- _ACTION ITEM_: Repeat the listing exactly. Do not carry over any pictures.

- _RECORDS FOR THE EXERCISE_:
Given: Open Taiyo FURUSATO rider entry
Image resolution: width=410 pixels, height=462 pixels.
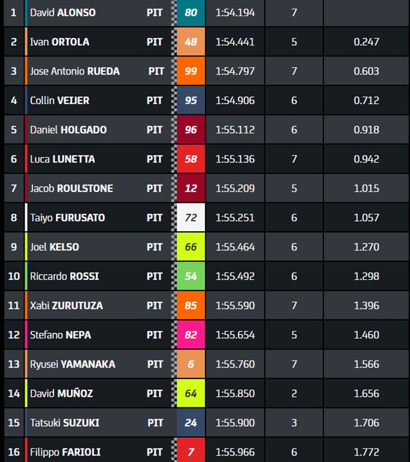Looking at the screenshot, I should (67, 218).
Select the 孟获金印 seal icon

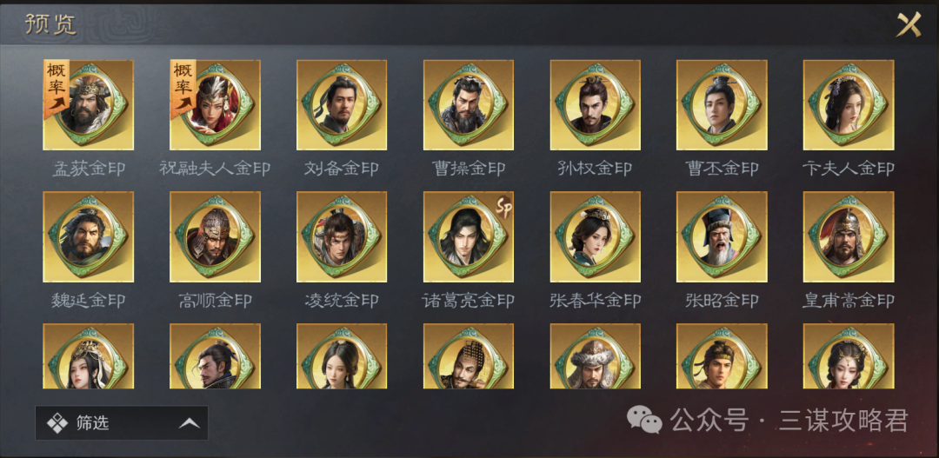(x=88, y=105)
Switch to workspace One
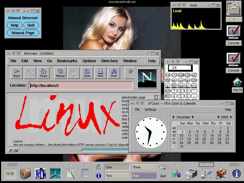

- _TASK ANSWER_:
Given: Open Taiyo FURUSATO rider entry
Image resolution: width=410 pixels, height=462 pixels.
Looking at the screenshot, I should (67, 218).
Select the 孟获金印 seal icon

(x=88, y=105)
Switch to workspace One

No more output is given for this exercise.